▶ Exercise: Leave the pictures out and reproduce, exactly, the lines from the one with "The height and width of the screenshot is (483, 482)." through the end of the entries below.

▶ Data provided:
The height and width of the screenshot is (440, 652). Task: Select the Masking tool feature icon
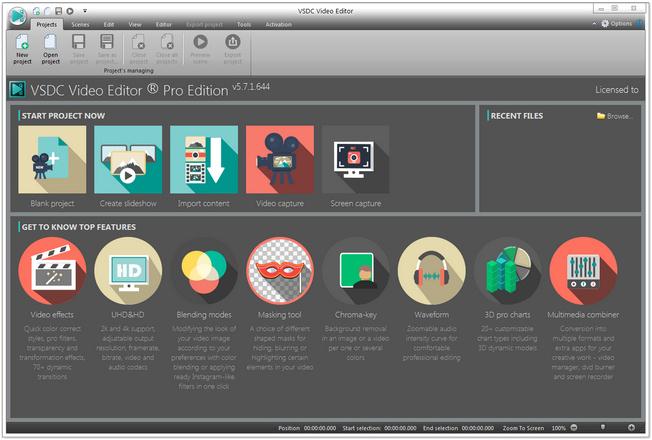tap(280, 271)
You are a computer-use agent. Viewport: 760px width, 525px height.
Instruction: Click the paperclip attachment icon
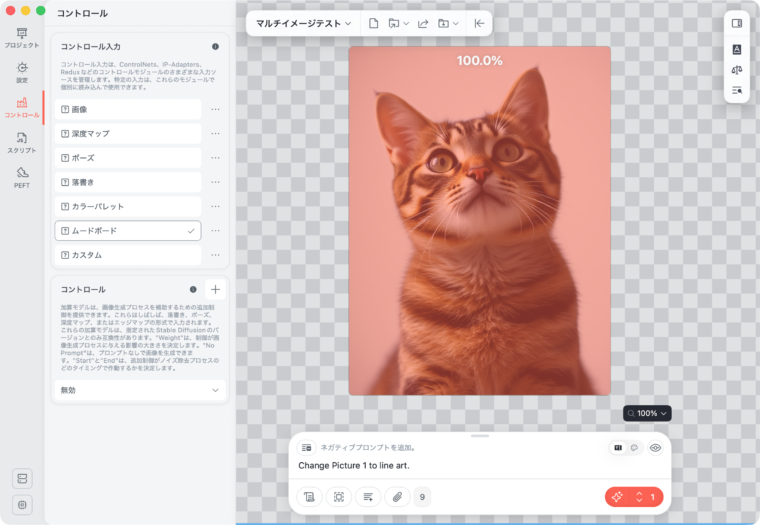tap(397, 497)
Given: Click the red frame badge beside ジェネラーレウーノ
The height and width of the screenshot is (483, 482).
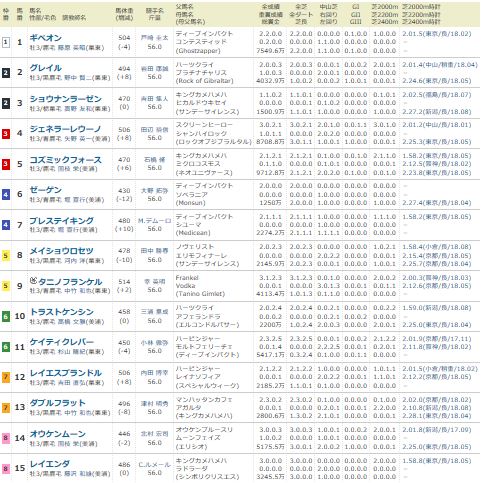Looking at the screenshot, I should click(6, 134).
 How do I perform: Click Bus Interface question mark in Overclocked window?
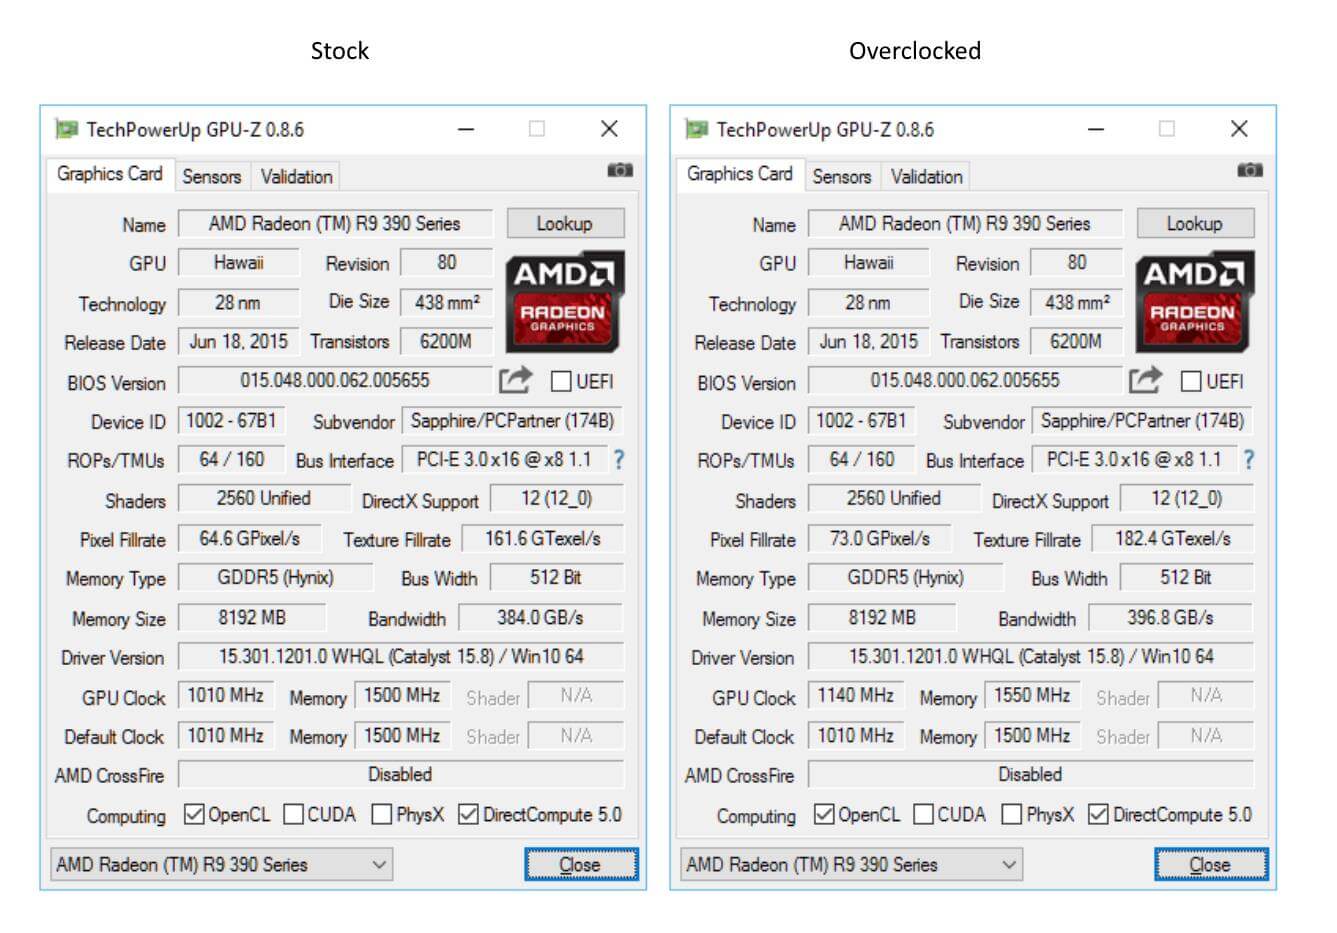[x=1249, y=460]
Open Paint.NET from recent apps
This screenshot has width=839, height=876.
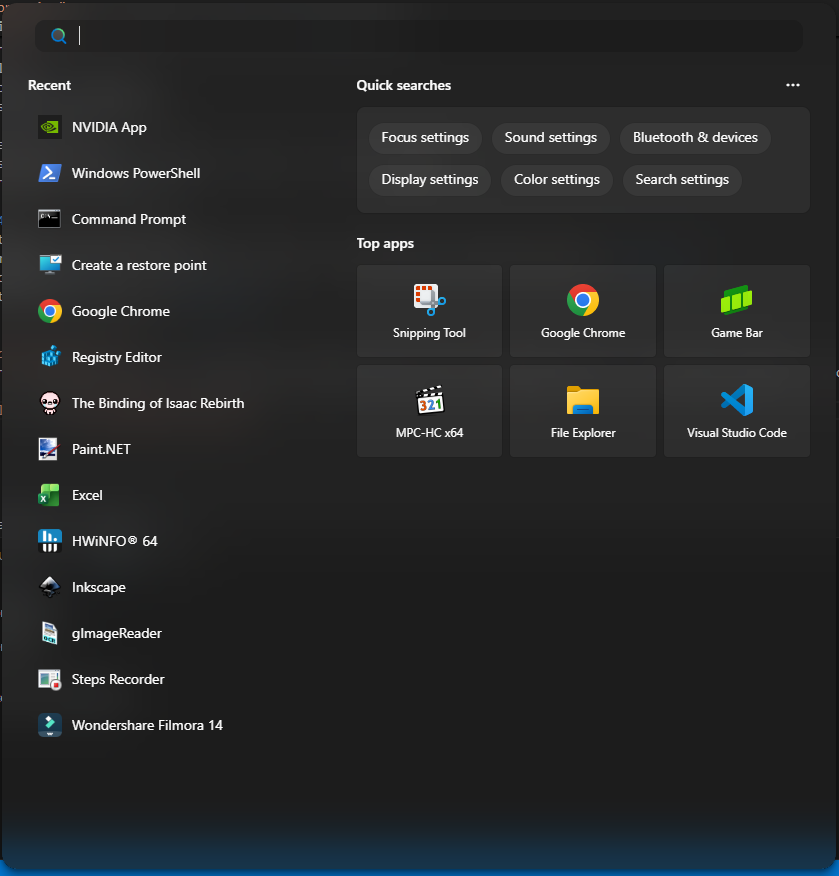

▶ Your solution:
The height and width of the screenshot is (483, 482).
Looking at the screenshot, I should click(6, 134).
 How do I perform: Click Bus Interface question mark in Overclocked window?
[x=1249, y=460]
Open Paint.NET from recent apps
This screenshot has width=839, height=876.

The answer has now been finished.